O presidente dos Estados Unidos, Donald Trump, expressou apoio, no último fim de semana, a uma ideia proposta por uma usuária nas redes sociais de mudar a sigla do Serviço de Imigração e Alfândega dos EUA (ICE) para NICE. A Casa Branca reiterou, nesta segunda-feira (27), o desejo do republicano.

A sugestão foi publicada por um perfil nas redes sociais, indicando que o governo norte-americano poderia mudar o o nome da agência para Fiscalização Nacional de Imigração e Alfândega — nome que, em inglês, vira o acrônimo NICE. A sigla ainda faz referência a palavra "nice" que, em inglês, significa "legal".

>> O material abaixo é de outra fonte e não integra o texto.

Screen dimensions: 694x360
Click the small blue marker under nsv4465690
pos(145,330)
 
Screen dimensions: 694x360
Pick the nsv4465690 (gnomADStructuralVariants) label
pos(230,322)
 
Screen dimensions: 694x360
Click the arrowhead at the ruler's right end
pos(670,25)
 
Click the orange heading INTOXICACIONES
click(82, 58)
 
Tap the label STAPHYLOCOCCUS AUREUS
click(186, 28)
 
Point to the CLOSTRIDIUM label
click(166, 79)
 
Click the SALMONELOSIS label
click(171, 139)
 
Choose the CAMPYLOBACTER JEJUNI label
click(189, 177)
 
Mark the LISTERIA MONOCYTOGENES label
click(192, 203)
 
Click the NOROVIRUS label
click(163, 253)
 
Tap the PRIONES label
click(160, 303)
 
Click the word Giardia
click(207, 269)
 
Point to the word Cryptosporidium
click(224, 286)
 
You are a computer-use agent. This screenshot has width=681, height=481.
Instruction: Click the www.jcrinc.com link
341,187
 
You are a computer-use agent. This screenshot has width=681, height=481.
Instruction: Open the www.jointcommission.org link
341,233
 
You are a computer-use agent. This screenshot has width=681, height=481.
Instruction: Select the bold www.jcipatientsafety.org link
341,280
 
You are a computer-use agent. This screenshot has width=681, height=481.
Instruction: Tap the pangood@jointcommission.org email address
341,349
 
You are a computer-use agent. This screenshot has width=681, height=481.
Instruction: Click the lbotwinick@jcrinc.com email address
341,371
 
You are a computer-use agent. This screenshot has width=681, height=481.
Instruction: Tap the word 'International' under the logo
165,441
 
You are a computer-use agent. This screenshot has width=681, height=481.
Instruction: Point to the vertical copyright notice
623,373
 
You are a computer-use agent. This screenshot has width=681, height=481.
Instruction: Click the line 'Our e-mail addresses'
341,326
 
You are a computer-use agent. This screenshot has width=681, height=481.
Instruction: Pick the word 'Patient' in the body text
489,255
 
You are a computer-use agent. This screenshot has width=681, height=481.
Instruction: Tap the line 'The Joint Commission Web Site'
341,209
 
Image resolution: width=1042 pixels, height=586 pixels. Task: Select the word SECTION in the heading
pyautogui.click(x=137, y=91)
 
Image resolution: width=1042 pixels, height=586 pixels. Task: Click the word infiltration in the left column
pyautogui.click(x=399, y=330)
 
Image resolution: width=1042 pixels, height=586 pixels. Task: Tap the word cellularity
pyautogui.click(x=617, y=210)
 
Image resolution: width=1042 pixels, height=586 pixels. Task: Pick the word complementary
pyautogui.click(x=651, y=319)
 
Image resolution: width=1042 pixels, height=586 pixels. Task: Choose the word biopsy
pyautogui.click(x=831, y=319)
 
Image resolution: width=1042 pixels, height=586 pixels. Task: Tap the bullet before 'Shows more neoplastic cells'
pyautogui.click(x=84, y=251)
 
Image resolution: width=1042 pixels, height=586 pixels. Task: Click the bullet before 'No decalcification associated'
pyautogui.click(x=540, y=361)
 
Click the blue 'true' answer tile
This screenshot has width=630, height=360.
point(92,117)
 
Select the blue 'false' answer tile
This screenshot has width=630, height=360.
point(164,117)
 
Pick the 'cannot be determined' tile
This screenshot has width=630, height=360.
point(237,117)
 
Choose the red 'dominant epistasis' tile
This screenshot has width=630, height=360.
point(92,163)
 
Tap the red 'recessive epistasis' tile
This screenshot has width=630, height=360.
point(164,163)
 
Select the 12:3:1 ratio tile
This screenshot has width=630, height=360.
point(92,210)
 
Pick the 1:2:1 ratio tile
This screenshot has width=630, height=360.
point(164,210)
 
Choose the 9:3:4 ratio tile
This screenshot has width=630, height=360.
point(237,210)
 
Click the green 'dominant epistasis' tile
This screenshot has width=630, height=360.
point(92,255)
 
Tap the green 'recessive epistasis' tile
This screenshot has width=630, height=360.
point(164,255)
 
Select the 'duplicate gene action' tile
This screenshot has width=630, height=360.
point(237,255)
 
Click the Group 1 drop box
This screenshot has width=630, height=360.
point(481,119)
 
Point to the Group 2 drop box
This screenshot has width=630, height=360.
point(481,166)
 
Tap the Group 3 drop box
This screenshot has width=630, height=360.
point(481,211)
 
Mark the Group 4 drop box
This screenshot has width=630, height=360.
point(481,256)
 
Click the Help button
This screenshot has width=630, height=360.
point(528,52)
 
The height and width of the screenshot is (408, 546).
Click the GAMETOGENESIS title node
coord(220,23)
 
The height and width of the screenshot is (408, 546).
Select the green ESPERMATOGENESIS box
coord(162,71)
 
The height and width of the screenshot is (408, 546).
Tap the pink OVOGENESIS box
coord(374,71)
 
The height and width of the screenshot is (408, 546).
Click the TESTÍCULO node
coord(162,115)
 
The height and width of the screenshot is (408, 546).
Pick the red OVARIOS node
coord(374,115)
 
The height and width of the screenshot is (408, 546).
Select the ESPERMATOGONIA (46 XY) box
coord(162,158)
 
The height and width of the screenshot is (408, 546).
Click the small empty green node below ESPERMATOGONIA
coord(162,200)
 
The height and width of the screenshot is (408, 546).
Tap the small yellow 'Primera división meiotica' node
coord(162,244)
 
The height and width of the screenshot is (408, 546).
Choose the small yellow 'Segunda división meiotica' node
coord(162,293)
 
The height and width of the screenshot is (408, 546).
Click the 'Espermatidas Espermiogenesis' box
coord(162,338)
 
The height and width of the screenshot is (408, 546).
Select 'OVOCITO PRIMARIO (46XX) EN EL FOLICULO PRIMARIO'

Donald Trump republicou a sugestão divulgada por uma apoiadora, no último sábado (25), e escreveu: "Ótima ideia" Faça isso". Nesta segunda-feira (27), a porta-vez da Casa Branca, Karoine Leavitt, publicou uma reportagem da TV estadunidense Fox News que expunha o apoio do presidente em mudar o nome da agência.

Porém, até a publicação desta reportagem, ainda não há uma confirmação se a mudança será aplicada.

O Serviço de Imigração e Alfândega dos Estados Unidos (ICE na sigla em inglês) é a principal agência federal responsável por fiscalizar as leis de imigração e alfândega no país.

Criada em 2003, após os atentados de 11 de setembro, a agência faz parte do Departamento de Segurança Interna (DHS) e tem como objetivo proteger a segurança nacional e a segurança pública.

A agência é dividia em dois setores principais:

O combate a imigração ilegal nos Estados Unidos foi uma das promessas de campanha para a eleição de Trump em 2024. Desde então, o republicano duplicou o número de efetivos do ICE, passando de 10 mil para 22 mil no último ano.

A ação resultou em mais de 600 mil deportações entre janeiro e dezembro de 2025, segundo a Casa Branca, além de 65 mil migrantes detidos. Os números destacam que quase 2 milhões de pessoas optaram pela “auto-deportação voluntária”, em meio a pressões e ameaças.